L'année 2008 a connu deux visages. Celui de records exceptionnels jusqu'à la fin de l'été, puis l'entrée dans la crise économique et financière, qui ouvre une période beaucoup plus difficile dans laquelle nous sommes encore. En mai 2008, à New York, Sotheby's établissait un record mondial pour une oeuvre d'art contemporain, avec un triptyque de Francis Bacon, adjugé 86 millions de dollars. Le 15 septembre dernier, la vente d'oeuvres récentes de Damien Hirst à Londres atteignait encore des résultats remarquables. La crise globale n'a ensuite pas épargné le marché de l'art, même si des nuances doivent être apportées en fonction des secteurs et des continents.
A quoi est dû le succès de Sotheby's Paris?
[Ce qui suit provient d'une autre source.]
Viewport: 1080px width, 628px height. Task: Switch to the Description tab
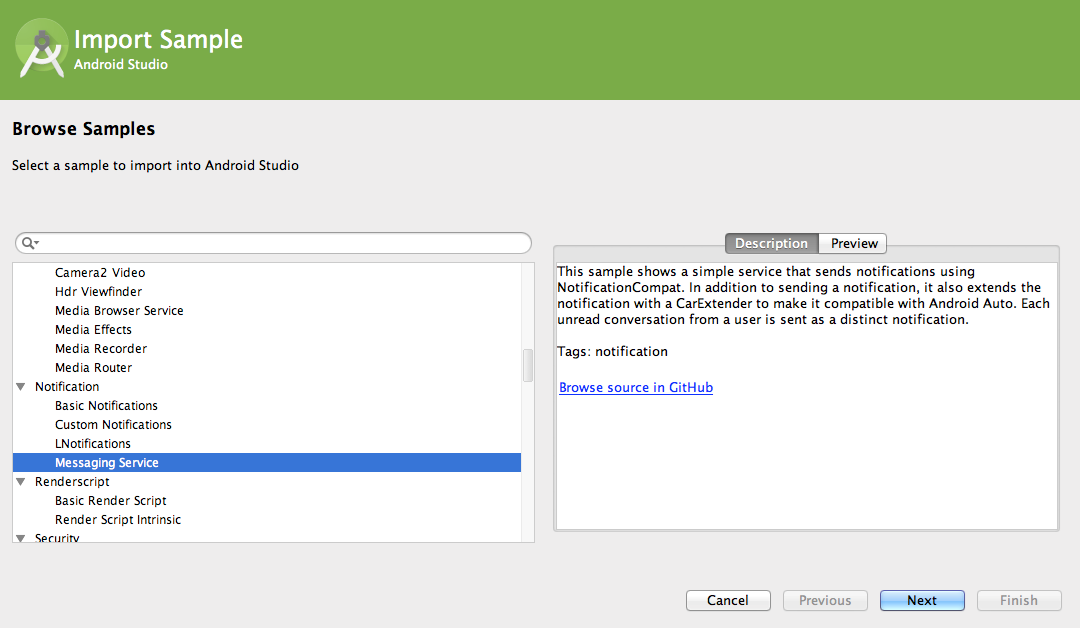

Sotheby's est en effet devenue en 2008, la première maison de ventes aux enchères en France, avec un chiffre d'affaires de 155 millions d'euros, en hausse de 30% par rapport à 2007. Nous avons eu de grandes satisfactions tout au long de la trentaine de ventes que nous avons organisées dans toutes les spécialités. Pour moi, l'une des raisons principales de cette réussite réside dans le choix que nous avons fait de mettre en vente moins d'oeuvres que nos concurrents. Nous pouvons ainsi consacrer plus de temps à la promotion des tableaux et objets d'art mis en vente, et à la recherche d'enchérisseurs. La valeur moyenne des oeuvres vendues par Sotheby's à Paris, a ainsi atteint 52 000 euros en 2008, de très loin la moyenne la plus élevée sur le marché des ventes aux enchères.
Que pouvez-vous dire au vu des résultats du premier trimestre? Comment voyez-vous la suite de 2009?
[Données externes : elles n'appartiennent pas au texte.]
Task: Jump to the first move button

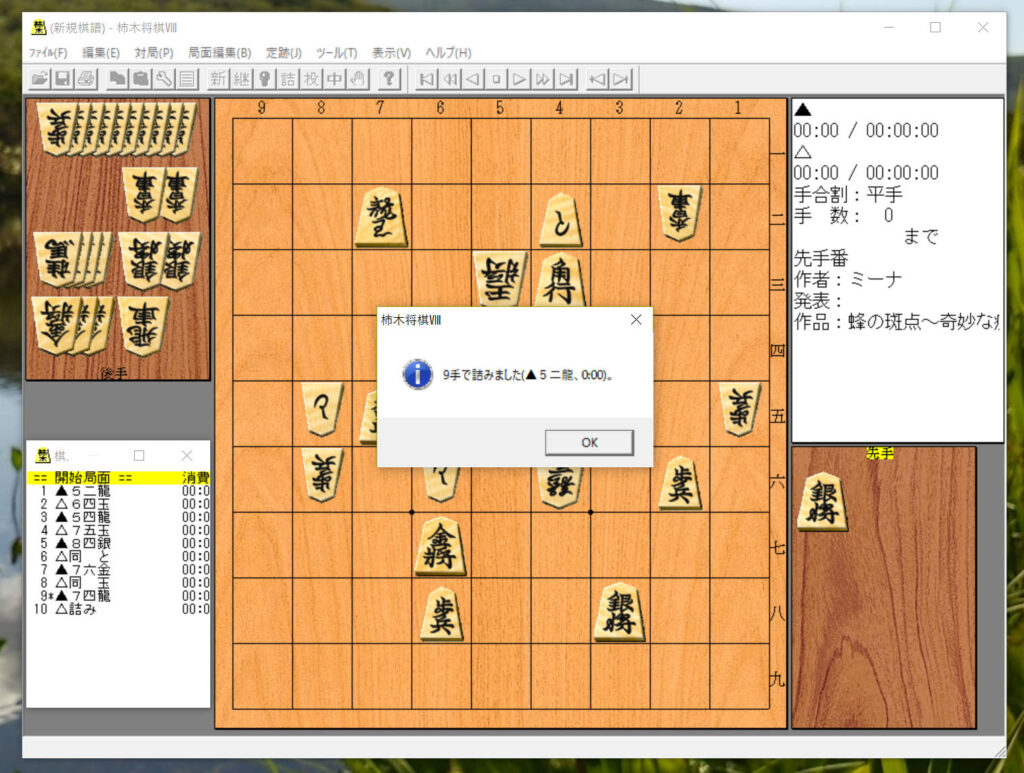Action: (x=427, y=79)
A mes yeux, il s'agit d'un trimestre de reconstruction. Les ventes de Sotheby's, à Londres en février, en tableaux impressionnistes et modernes, et en art contemporain, ont enregistré des résultats satisfaisants, mais avec des volumes échangés plus faibles qu'en 2008, parce que nous avions volontairement fait le choix de la sélectivité et de la qualité. A New York, la vente de tableaux anciens a atteint un niveau très élevé, 64 millions de dollars, prouvant que ce domaine où évoluent des collectionneurs fidèles et raffinés, résiste bien à la crise. A Paris, la collection de dessins anciens de Robert Lebel, vendue le 25 mars, a dépassé son estimation haute. A l'image du succès de la dispersion de la collection de Pierre Bergé et Yves Saint Laurent, la leçon des ventes du premier trimestre est limpide. Les oeuvres de grande qualité, ayant une bonne provenance et correctement estimées, continuent de susciter la passion des collectionneurs. Nous allons essayer d'appliquer des principes tout au long de l'année, en axant plus que jamais notre stratégie sur la qualité et l'exigence.
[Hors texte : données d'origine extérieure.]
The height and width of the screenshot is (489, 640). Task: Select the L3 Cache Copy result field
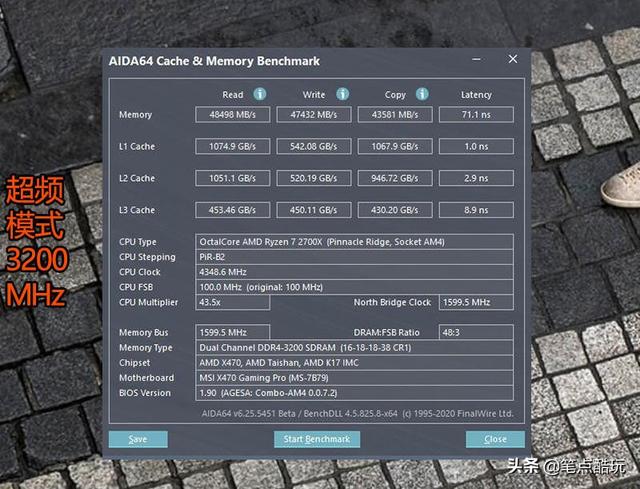395,210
Vous qui venez de l'extérieur, comment vous apparaissent les enchères?
J'éprouve le même plaisir que celui que j'avais eu auparavant dans d'autres institutions culturelles où j'ai travaillé, par exemple le Centre Pompidou, où j'ai passé cinq années. Plaisir lié à la beauté des objets qui nous sont confiés et que nous avons la mission, souvent, de révéler au public avant qu'ils ne repartent pour longtemps chez d'autres propriétaires privés. Plaisir également de rencontrer des personnalités souvent exceptionnelles que sont les collectionneurs de ces objets.